There are an average of twelve girls rescued at the Nepal-India border everyday, if you do the math that means annually there are 21,900 girls rescued each year. These are just the girls who are noticed so imagine how many more there are that slip through the cracks and are trafficked into India every year. Because of human trafficking there are villages in Nepal that have little to no girls within the area because by the time they are eleven or twelve they have all been sold off by their parents or taken a job to help their family but unknowingly sold themselves off. Before they have even crossed the border these girls have been assigned a monetary value based on age, beauty, and virginity among other factors and handed off to their next abuser. Often times the traffickers pose as the girls husbands or uncles and the girls don't normally protest when asked if this information is true so they get away with it. After the weeks, months, years of torture, when these girls are rescued or happen to escape they are met with vile backlash from their communities. Because they are no longer virgins and their bodies have tortured and beaten in such ways that they aren't desirable when they return home. Therefore making them valueless in the eyes of some men and some families who were relying on some sort of dowry or price when the girl would normally by married off. Women are coming home after surviving this horrible experience only to find out their families wished they had died or never wanted to see them again, driving them to run away or even commit suicide. Looking through a legal lens there are obvious amendments that need to be made to India's legal system to help these girls escape their traffickers and get back on their feet. Firstly, there should be increased border patrols and testing to filter out the traffickers and their victims as best as possible. Then there should also be some sort of plan to help victims once they are free, like halfway houses or shelters that are also made available to these women if they find that there are not wanted at home. In addition there should also be a program created, nationwide, to help these women learn skills to put them in the work force so that they can provide for themselves should they be turned away from their homes.

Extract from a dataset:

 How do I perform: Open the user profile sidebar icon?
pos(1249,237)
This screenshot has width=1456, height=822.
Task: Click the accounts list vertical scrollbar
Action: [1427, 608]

"There are some 860,000 female sex workers in India. Most are victims of trafficking, and tens of thousands are children." These are some of the first words of this video, which then goes on to describe why and how some of these situations are surfacing in India. Often times a young girl from an impoverished village is offered a job in Delhi, most times as a maid or some sort of domestic service, but then there are sold to a brothel on GB road, an infamous stretch of brothels. Once there they are dressed up in saris and made to look older, then they are raped a number of times every day, beaten if they protest or ask questions, and usually contracts diseases or STD's like HIV. Most of the politicians in this country are men who are misogynistic, elitist, and casteist, often ignoring the voices of women from lower castes. Meanwhile young girls are being sold into this slavery everyday for the price of 20,000 - 30,000 rupees ($200 - $400 American dollars). Aradhana Singh, head of the anti-trafficking unit in Jharkand state, has been heading some of the efforts with the creation of this task force. In less than two years she has arrested over seventy traffickers, saved two hundred fifty girls, some of them have been missing for five or ten years even. It's people like Singh who are speaking up for these women and, more importantly, acting out for these women which are creating a difference and hopefully beginning to influence the right people to get things done for the victims. Looking through the legal lens, this video displays the efforts that are being made within the law enforcement to help save these women, even though it seems they don't receive much help and even when a trafficker is arrested his sentence doesn't seem to carry a heavy enough weight for the emotional, physical, and mental scarring they have put countless women through.
In this video Dr. Sunitha Krishnan explains to her audience, at TEDIndia, that human trafficking is not just a problem for the girls who deal with these traumatizing events, but the issue is with society and how we treat the victims. Krishnan has worked to help free women who have been trapped in the world of human trafficking since she was sixteen, when she herself was beaten and gang raped. This is not an easy topic for many people to talk about, they find it uncomfortable or 'not decent' and therein lies part of the problem. People are not talking about the issue, thus leaving the women and children who have been trapped hidden in the shadows of our humanitarian efforts or political discussions. During her talk Dr. Krishnan challenged this by saying, "it is not nice to bring them to our homes, it's not nice to give them employment in our factories, it's not nice for our children to learn with their children. There it ends. That's my biggest challenge." This video looks at the issue of human trafficking, specifically in India, through a legal lens as well as a social lens. The legal lens is what is being focus on in this project but this video also sheds a light on the social lens through the criticism of the polarization of victims. Through the legal lens Krishnan shows her audience that India is lacking in laws and the law enforcement that is going to save these trafficked girls from this horrific practice. Krishnan has been working tirelessly for almost all of her life to help victims of trafficking but the legislation that is currently enacted in India does little to help her when the law enforcement can be so lacking. Police officers are being paid to look the other way, border patrol does not always catch the older man pulling a twelve year old girl along, and sometimes these criminals manage to make themselves untouchable.